Extuno reads these hooks statically and also runs the package in a network-segmented sandbox to capture what the install actually does: which endpoints it contacts, what data it sends, and which system APIs it calls. The dynamic layer records real behavior instead of guessing from the source, so a postinstall script that downloads a second-stage payload is caught at the network boundary. See npm package security and PyPI package security for ecosystem-specific hook handling.

What happens when a maintainer account is taken over?

The most dangerous compromise is not a new malicious package; it is a trusted package that turns malicious through its update channel. An attacker who phishes or hijacks a maintainer account ships version 3.3.7 of a package you already use and trust, and your next install pulls it automatically.

This is the headline failure mode of package security, and the event-stream incident is the canonical example: a popular package handed to a new maintainer who added a payload targeting a specific wallet. Extuno's version-diffing compares each new release against the prior one and raises an alert when behavior escalates, for example a benign package that suddenly adds a network endpoint or an install hook. That is the difference between auditing once and watching the update channel.

How do packages leak secrets?

Packages leak credentials in two directions. They ship secrets that the publisher forgot to remove (a token in a .npmrc, an API key baked into a build artifact), and they exfiltrate secrets they find on the installing machine. Both are findable.

Extuno runs over 1000 secret detectors across package source and build output, each pattern anchored to a provider format so a real key is reported and a random string is not. Static detection covers files in the package; the sandbox additionally captures credentials that only appear in runtime traffic. Read more under secret leak detection, and wire the same checks into your pipeline with CI/CD secret scanning.

How does Extuno scan a package?

Every package goes through three layers. Static analysis reads the code without running it, applying 1100+ rules and the secret detectors to source, manifests, and install hooks. Dynamic analysis executes the package in an isolated microVM and records endpoints, data sent, API calls, and screenshots. AI code analysis reads the full source, correlates behavior across versions, and explains each finding in plain terms; it stays advisory.
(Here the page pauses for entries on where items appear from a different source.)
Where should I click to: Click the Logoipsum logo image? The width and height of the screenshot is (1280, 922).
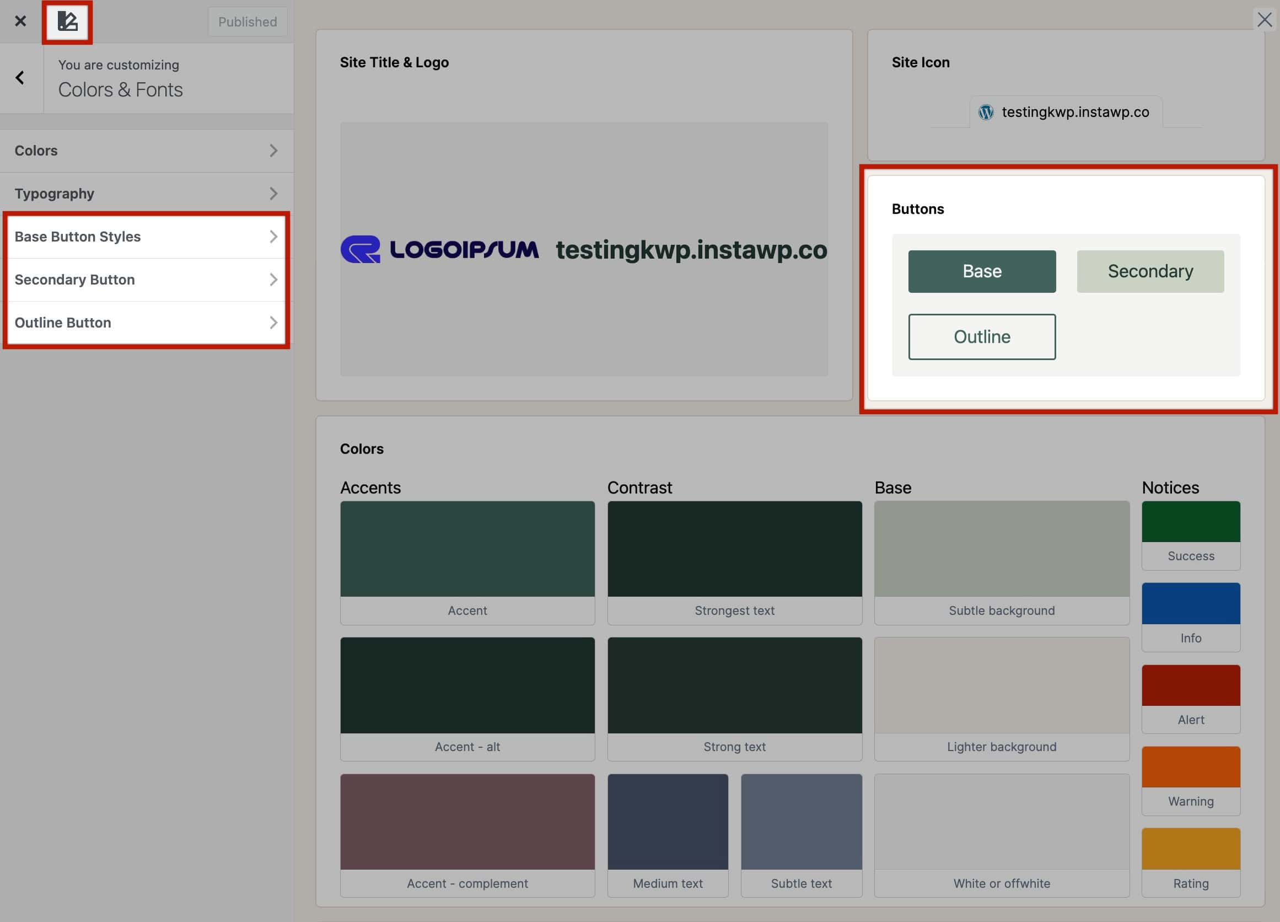pyautogui.click(x=439, y=250)
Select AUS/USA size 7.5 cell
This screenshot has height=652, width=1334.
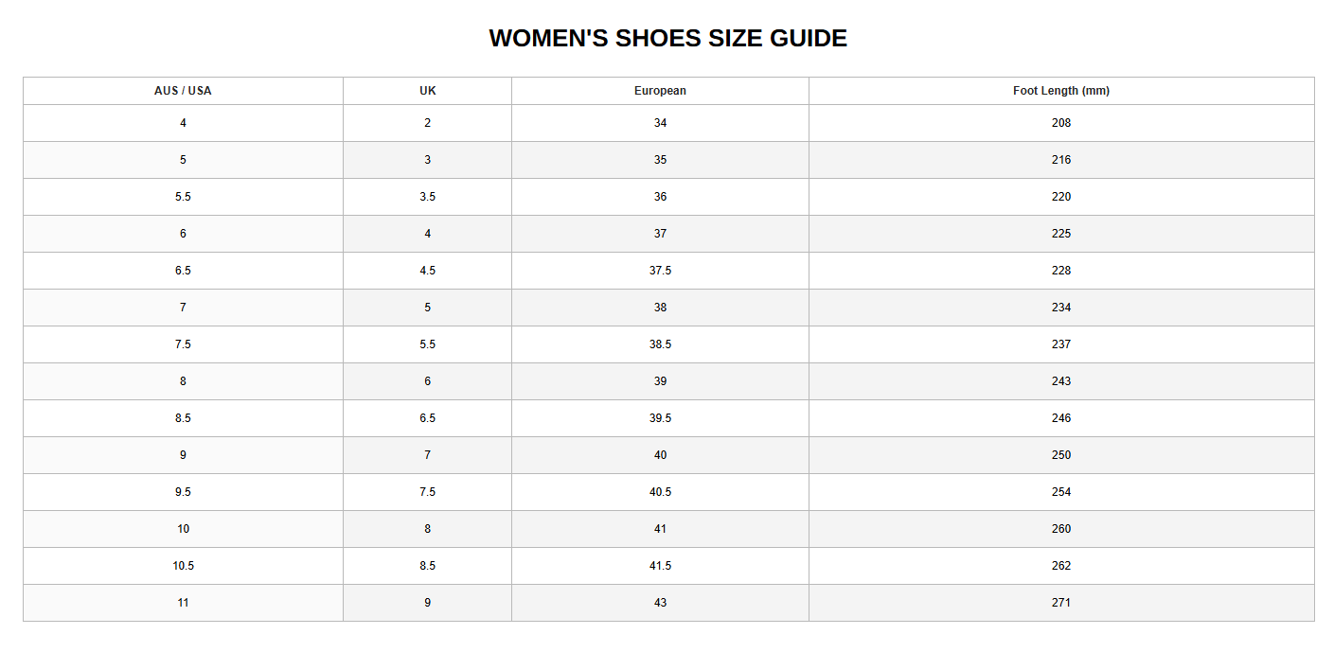[x=183, y=344]
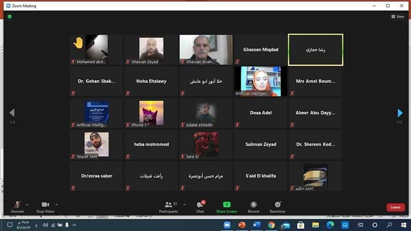411x231 pixels.
Task: Go to next page of participants
Action: pos(400,113)
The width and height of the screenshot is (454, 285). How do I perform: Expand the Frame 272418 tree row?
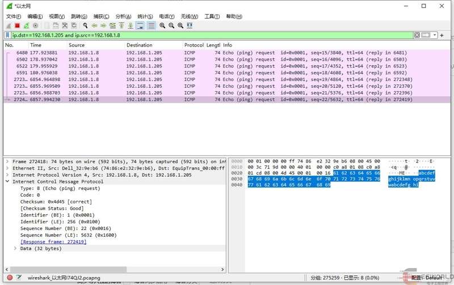click(x=7, y=161)
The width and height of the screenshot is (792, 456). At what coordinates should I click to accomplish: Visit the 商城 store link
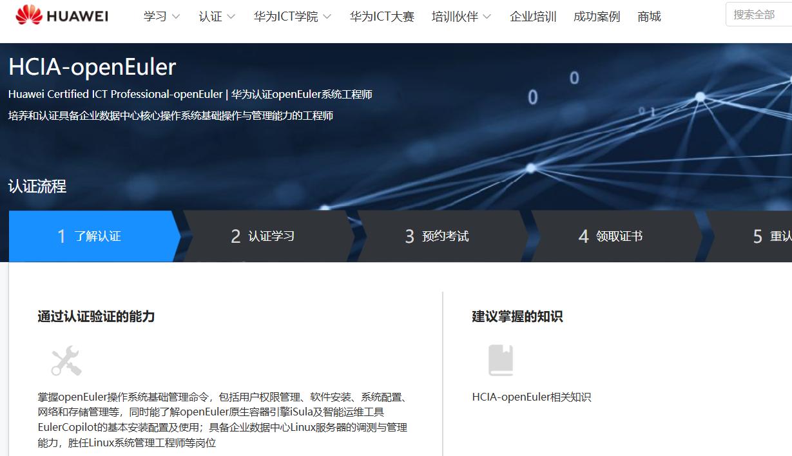(649, 17)
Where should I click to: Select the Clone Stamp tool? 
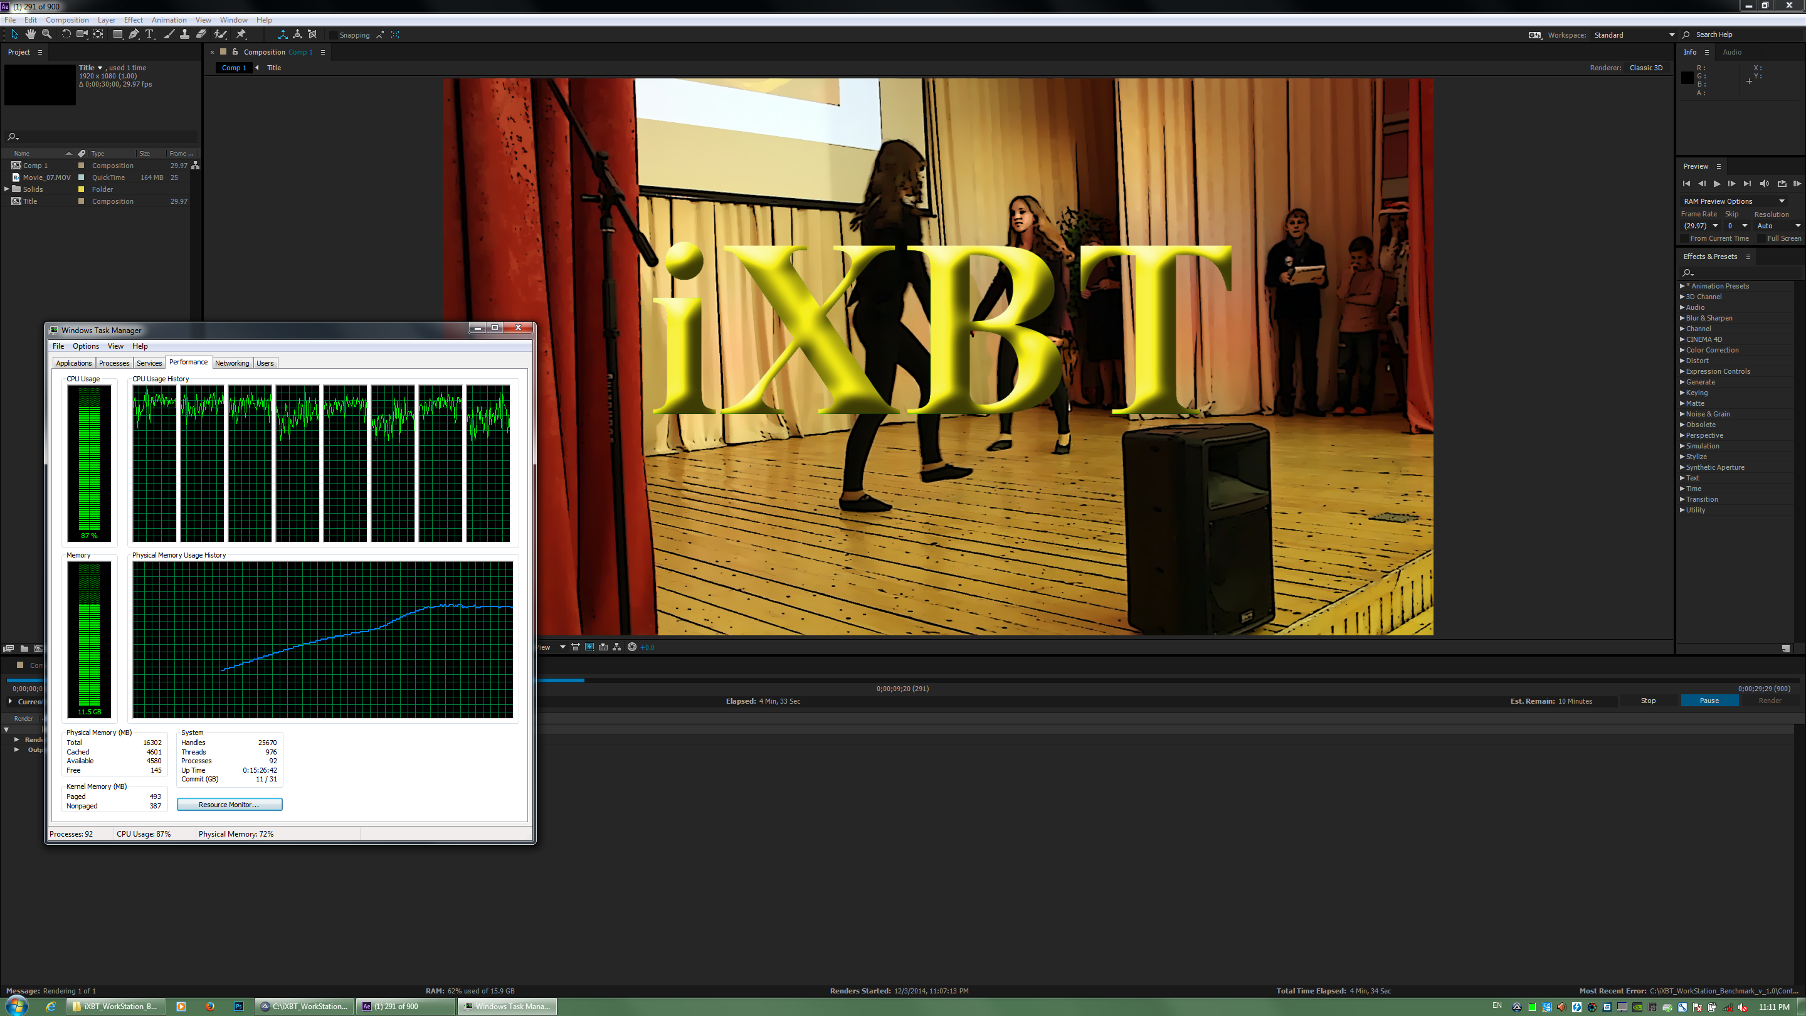pos(184,34)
On top of those layers, version-diffing flags a poisoned update channel, and every finding carries its evidence: file, line, why it is dangerous, and the recommended action. For pipelines, Extuno emits SARIF plus JSON and a pass or fail gate, so a malicious dependency blocks the merge instead of reaching production. Start with npm or PyPI.

Block a malicious dependency in CI with the gate result
extuno scan --eco npm ./package.tgz --sarif out.sarif --gate
# exit code is non-zero when the gate fails on a malicious or high finding

Frequently asked questions

Which package ecosystems does Extuno support?
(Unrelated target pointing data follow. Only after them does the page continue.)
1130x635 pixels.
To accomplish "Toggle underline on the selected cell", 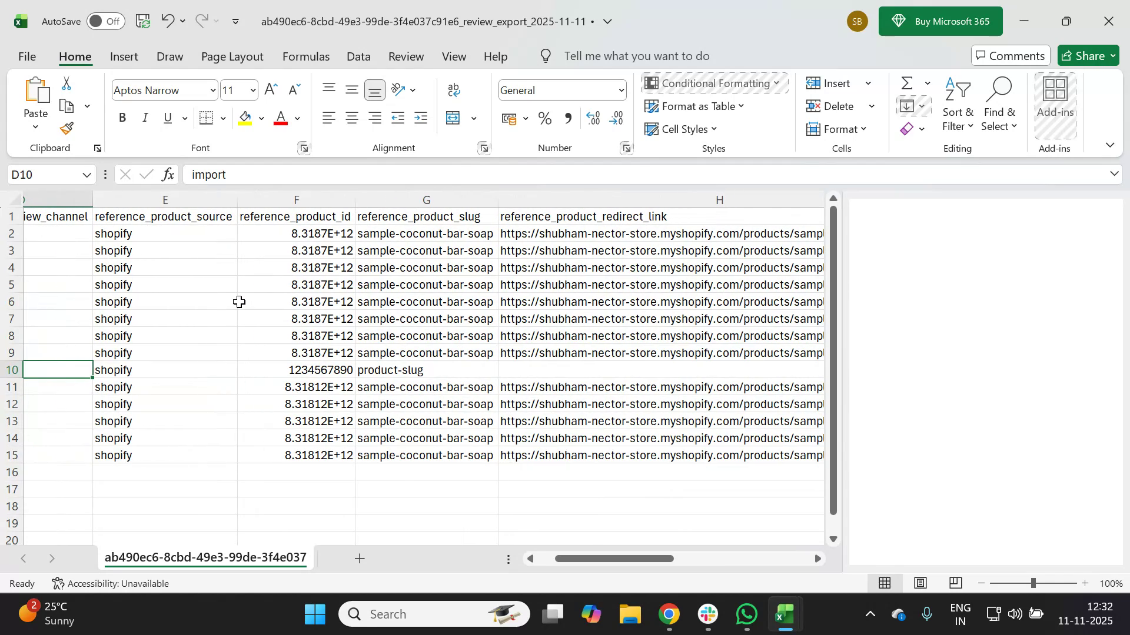I will [x=167, y=118].
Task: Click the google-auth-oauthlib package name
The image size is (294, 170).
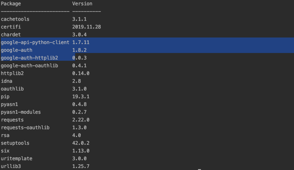Action: (30, 66)
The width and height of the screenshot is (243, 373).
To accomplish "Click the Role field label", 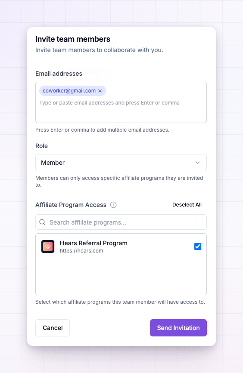I will pyautogui.click(x=41, y=146).
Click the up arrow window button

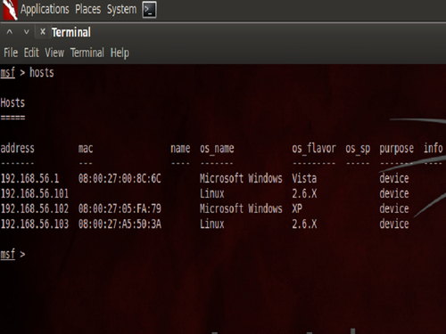coord(10,31)
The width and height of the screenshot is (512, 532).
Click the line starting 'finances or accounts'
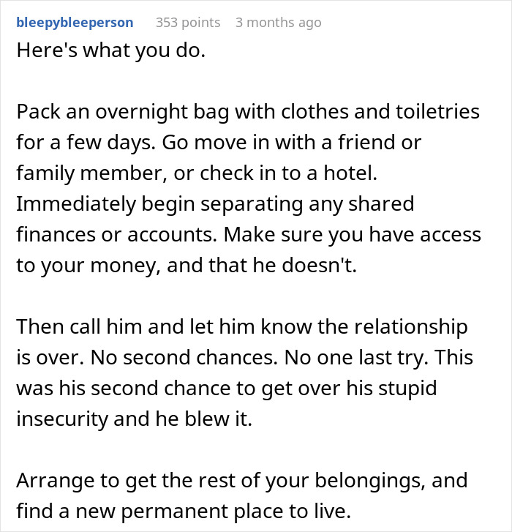click(249, 234)
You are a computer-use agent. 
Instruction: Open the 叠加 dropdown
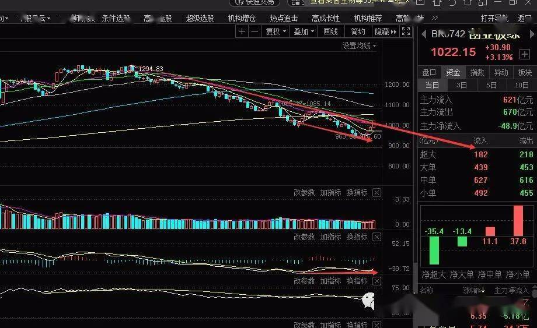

For developer packages, Extuno scans npm, PyPI, WordPress, Composer, and Maven. It also scans browser and editor extensions across Chrome, Firefox, VS Code, JetBrains, Eclipse, and Discord client mods, for eight supported ecosystems in total.

Does Extuno run install scripts to find install-time attacks?
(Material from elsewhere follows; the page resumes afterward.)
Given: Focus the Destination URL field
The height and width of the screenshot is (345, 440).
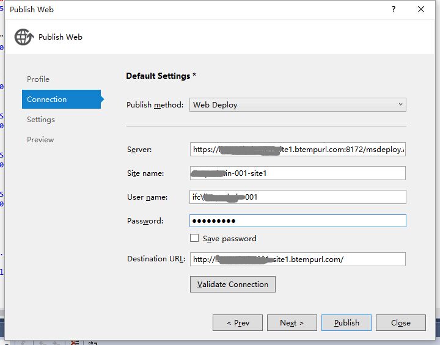Looking at the screenshot, I should [298, 259].
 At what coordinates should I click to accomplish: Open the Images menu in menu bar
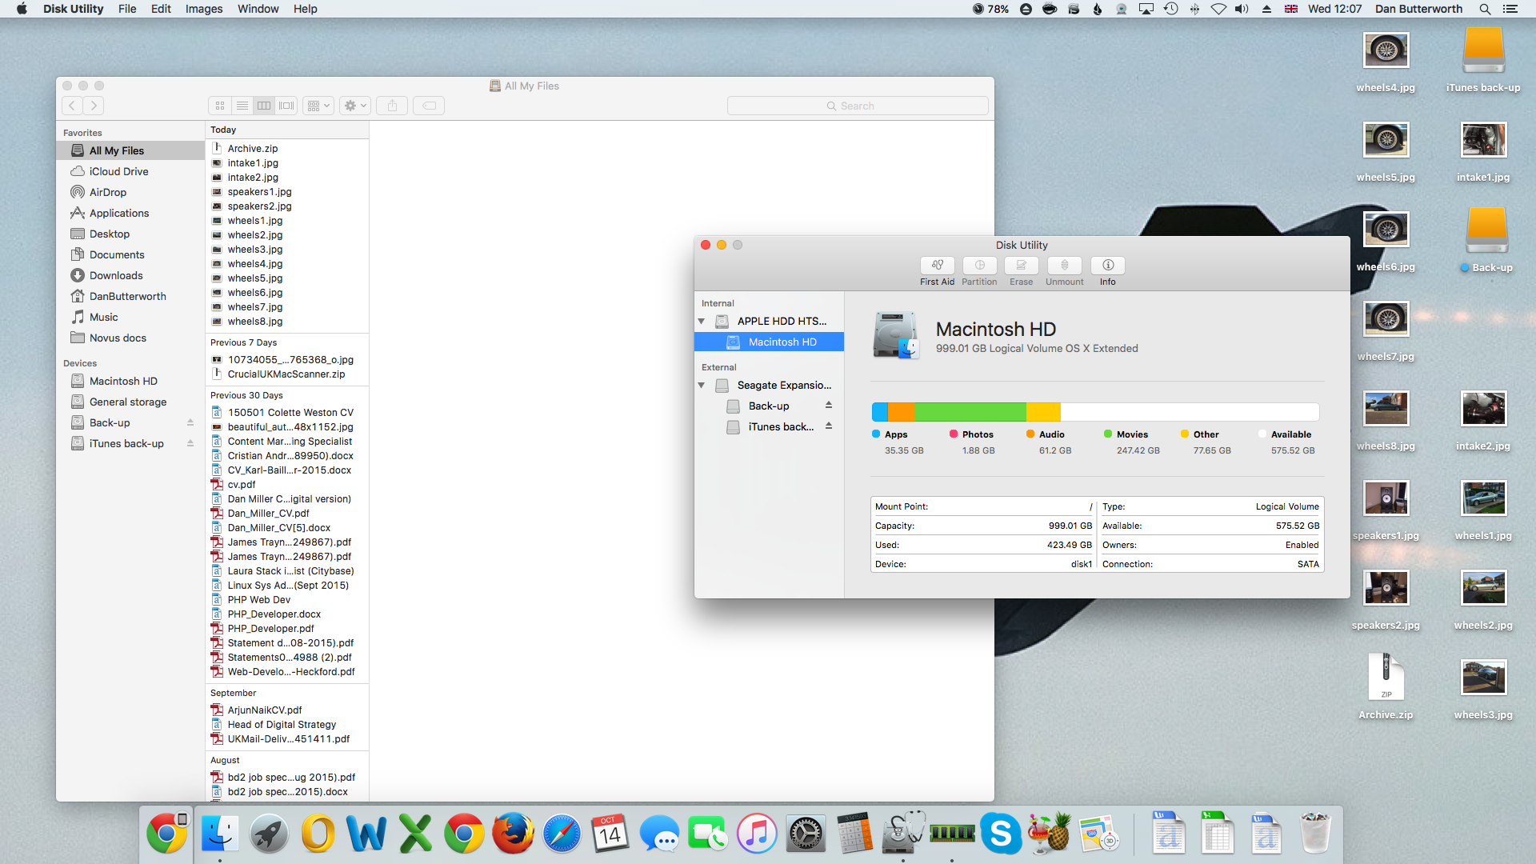tap(203, 9)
Yes. The dynamic layer executes the package in a network-segmented microVM and captures what the install actually does, including endpoints contacted, data sent, and system API calls, so install-script RCE is observed rather than inferred.

How does Extuno catch a package poisoned through an update?

Version-diffing compares each new release against the prior one and raises an alert when behavior escalates, such as a new network endpoint or a newly added install hook. This catches maintainer-account takeover where a trusted package turns malicious.

Can I block a malicious dependency in CI?

Yes. Extuno emits SARIF and JSON plus a pass or fail gate. Configure the gate to fail the build on a malicious or high-severity finding so the dependency never reaches production.

How does Extuno avoid false positives on secret detection?

Each of the 1000+ secret detectors is anchored to a provider-specific token format. A string is reported only when it matches a real credential shape, and the dynamic layer adds secrets that appear only in runtime traffic.